Activity: In the entries that follow, repeat exactly the lines from the one that has "Detaily [tab] (166, 342)" through the one that has "Государства-члены, партнеры и", but omit pictures.

──────

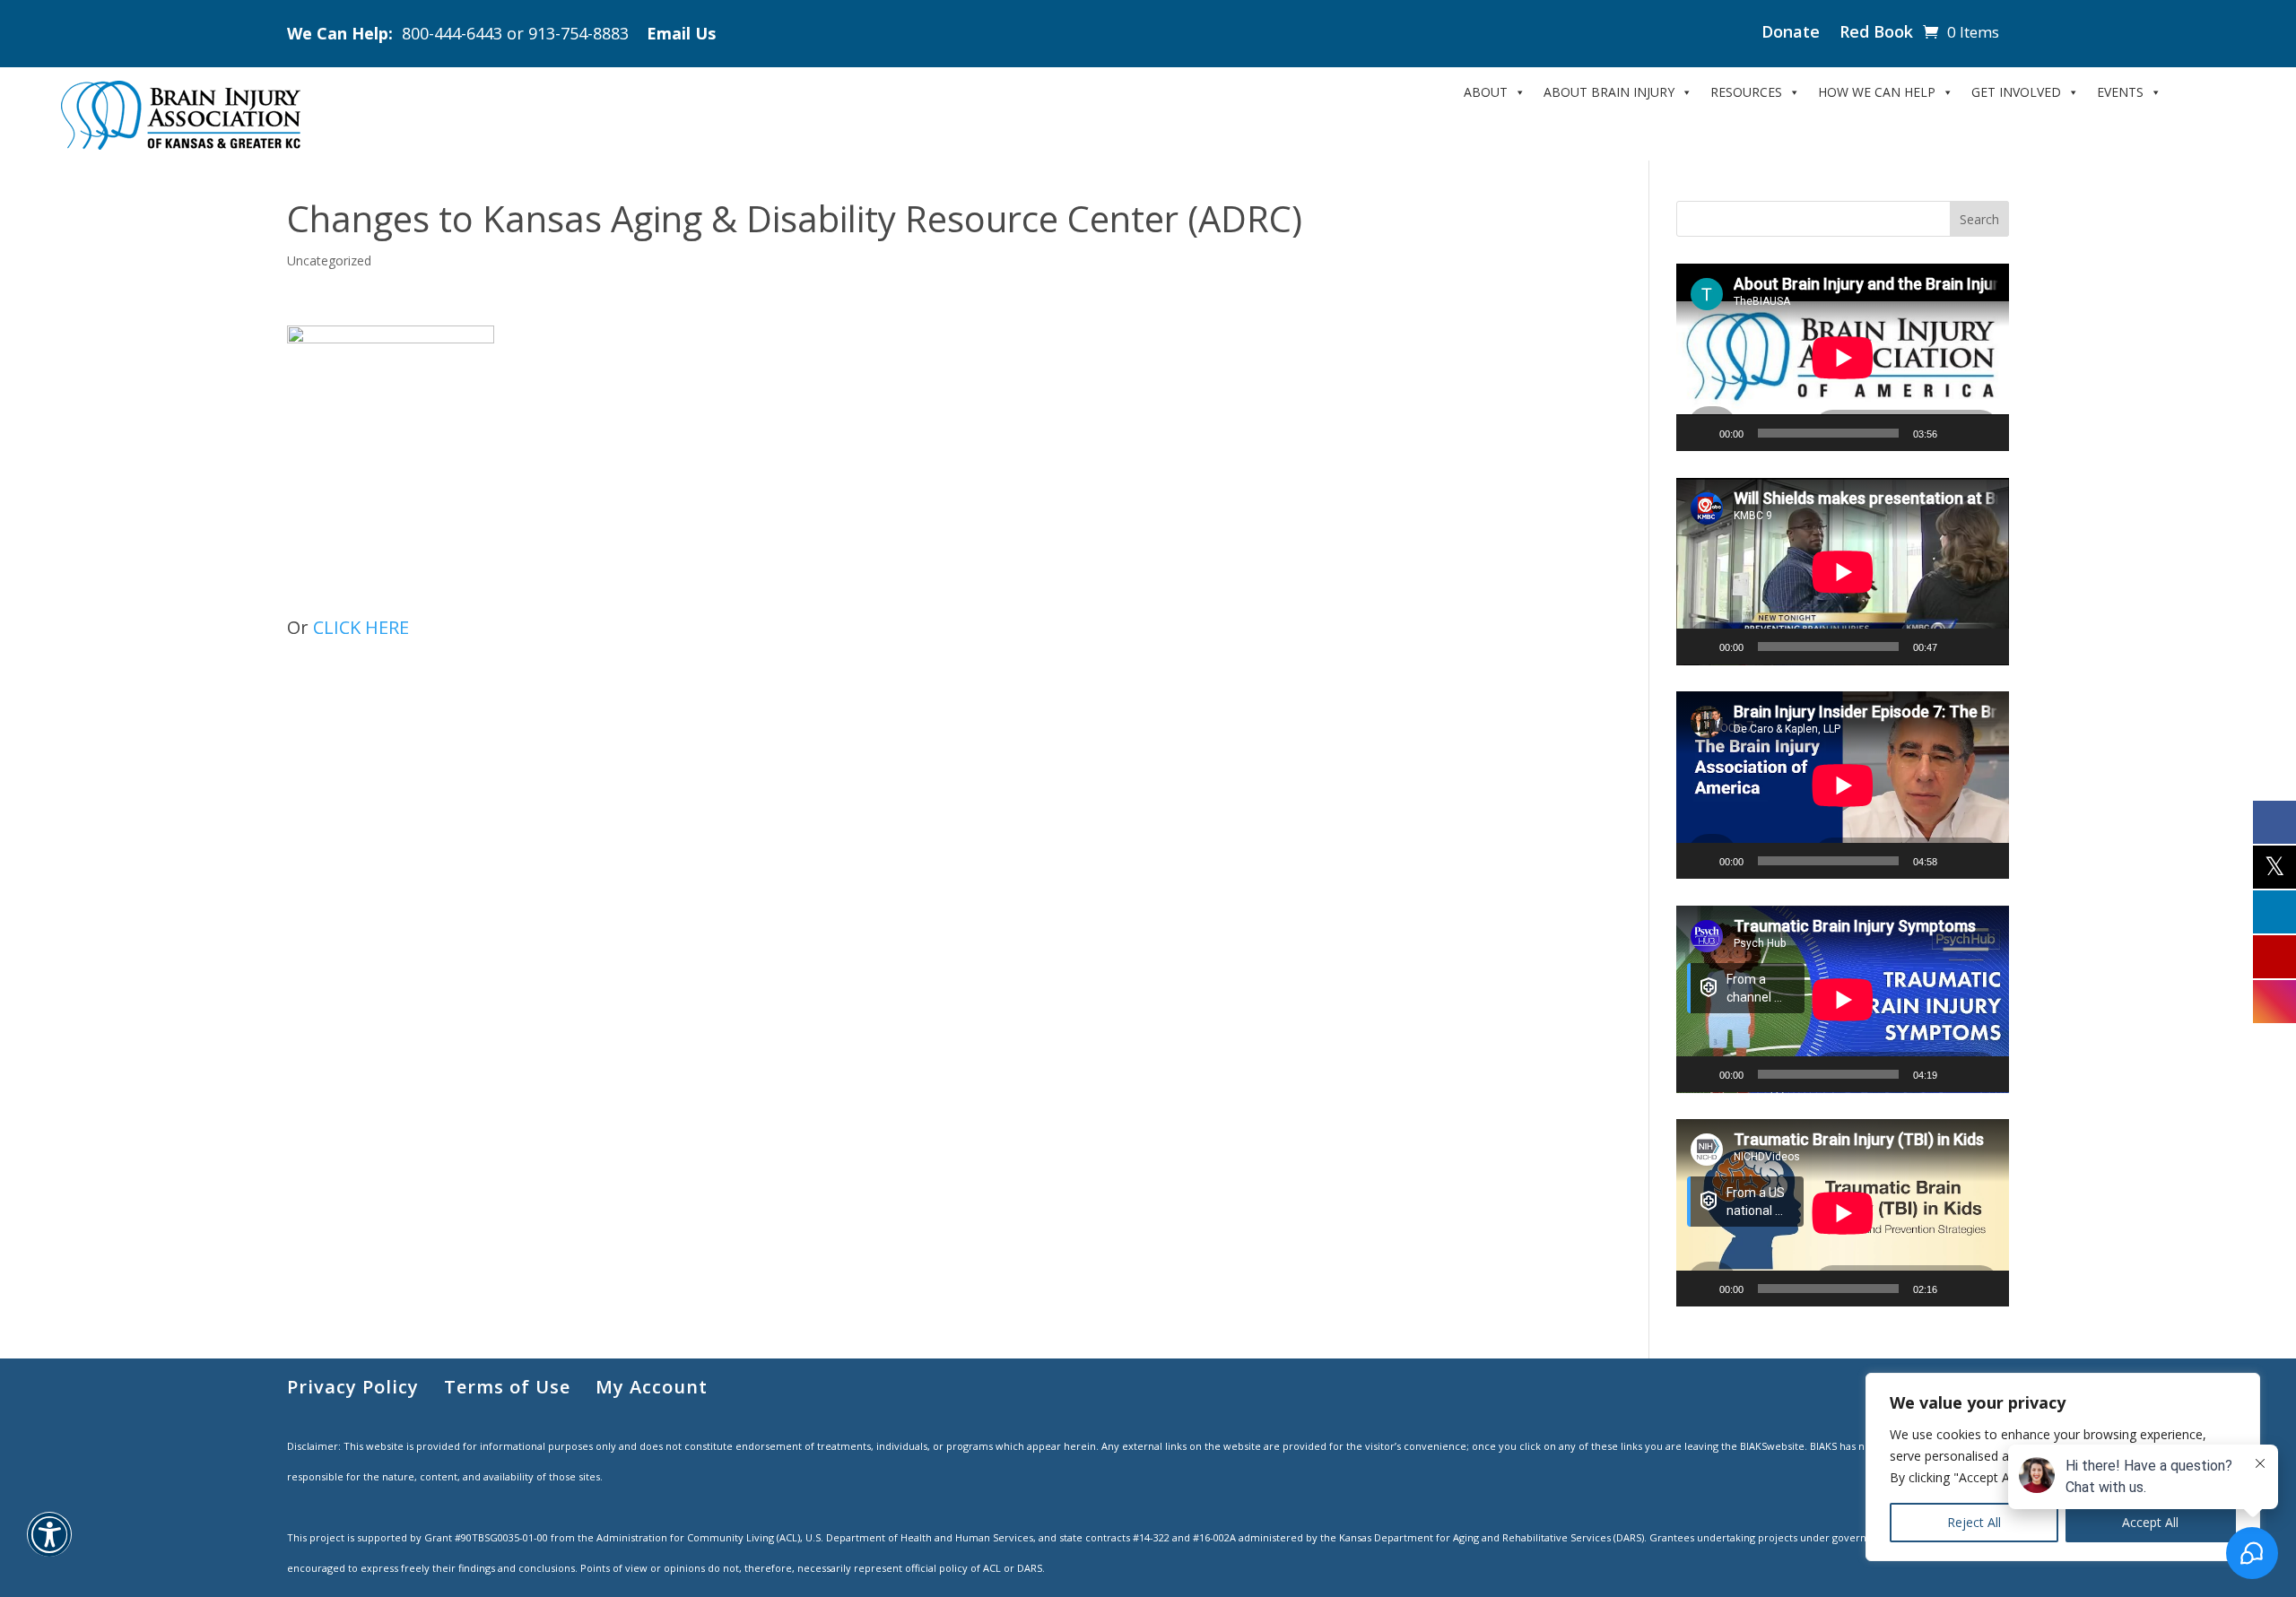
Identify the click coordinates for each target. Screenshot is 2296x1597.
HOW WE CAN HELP (1876, 91)
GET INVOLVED (2016, 91)
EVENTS (2120, 91)
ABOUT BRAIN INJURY (1609, 91)
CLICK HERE (361, 627)
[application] (1842, 357)
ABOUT (1486, 91)
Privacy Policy (353, 1387)
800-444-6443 (452, 33)
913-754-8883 (578, 33)
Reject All (1974, 1522)
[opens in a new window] (2274, 821)
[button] (49, 1545)
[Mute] (1957, 433)
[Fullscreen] (1986, 433)
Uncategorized (329, 260)
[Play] (1700, 433)
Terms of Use (507, 1387)
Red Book (1876, 33)
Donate (1790, 33)
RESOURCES (1746, 91)
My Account (652, 1387)
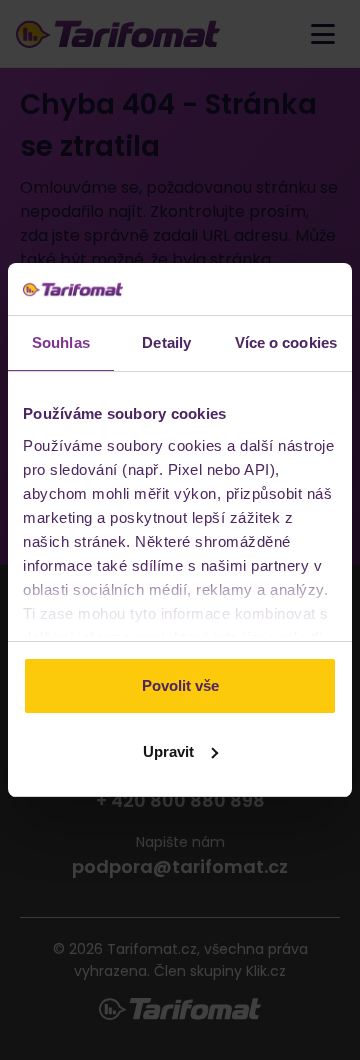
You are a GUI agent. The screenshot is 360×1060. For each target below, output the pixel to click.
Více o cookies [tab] (286, 342)
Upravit (168, 751)
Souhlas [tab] (61, 342)
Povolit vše (180, 685)
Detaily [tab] (166, 342)
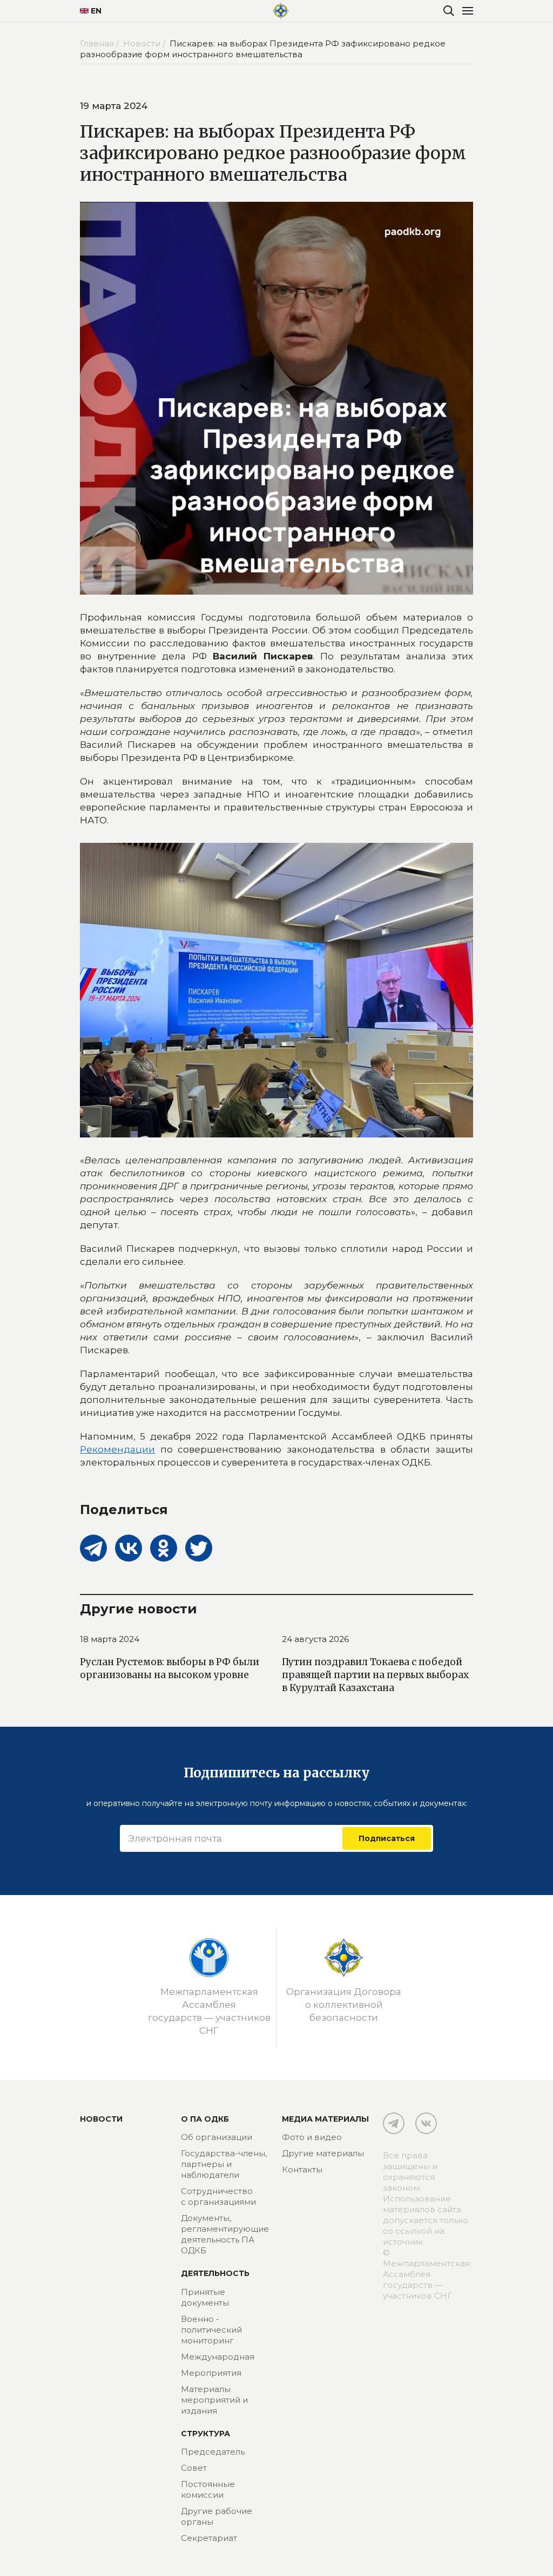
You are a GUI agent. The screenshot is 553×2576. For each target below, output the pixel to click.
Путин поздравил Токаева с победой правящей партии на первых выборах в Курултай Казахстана (375, 1675)
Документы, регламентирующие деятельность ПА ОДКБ (225, 2234)
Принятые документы (205, 2297)
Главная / (100, 43)
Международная (217, 2357)
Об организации (216, 2137)
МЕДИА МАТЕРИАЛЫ (325, 2119)
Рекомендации (117, 1449)
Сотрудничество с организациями (218, 2196)
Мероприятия (211, 2373)
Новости (101, 2119)
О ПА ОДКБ (205, 2119)
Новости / (145, 43)
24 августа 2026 (315, 1639)
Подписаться (387, 1838)
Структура (205, 2433)
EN (96, 11)
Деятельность (215, 2273)
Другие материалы (323, 2153)
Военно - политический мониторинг (211, 2330)
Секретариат (209, 2538)
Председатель (213, 2451)
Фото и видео (312, 2137)
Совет (194, 2468)
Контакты (302, 2169)
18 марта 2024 (109, 1639)
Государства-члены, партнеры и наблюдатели (224, 2164)
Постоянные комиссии (208, 2489)
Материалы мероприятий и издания (214, 2400)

──────

Your solution:
Detaily [tab] (166, 342)
You are a GUI agent. The screenshot is 553×2576. For each target below, output the pixel to click.
Путин поздравил Токаева с победой правящей партии на первых выборах в Курултай Казахстана (375, 1675)
Документы, регламентирующие деятельность ПА ОДКБ (225, 2234)
Принятые документы (205, 2297)
Главная / (100, 43)
Международная (217, 2357)
Об организации (216, 2137)
МЕДИА МАТЕРИАЛЫ (325, 2119)
Рекомендации (117, 1449)
Сотрудничество с организациями (218, 2196)
Мероприятия (211, 2373)
Новости (101, 2119)
О ПА ОДКБ (205, 2119)
Новости / (145, 43)
24 августа 2026 (315, 1639)
Подписаться (387, 1838)
Структура (205, 2433)
EN (96, 11)
Деятельность (215, 2273)
Другие материалы (323, 2153)
Военно - политический мониторинг (211, 2330)
Секретариат (209, 2538)
Председатель (213, 2451)
Фото и видео (312, 2137)
Совет (194, 2468)
Контакты (302, 2169)
18 марта 2024 (109, 1639)
Государства-члены, партнеры и наблюдатели (224, 2164)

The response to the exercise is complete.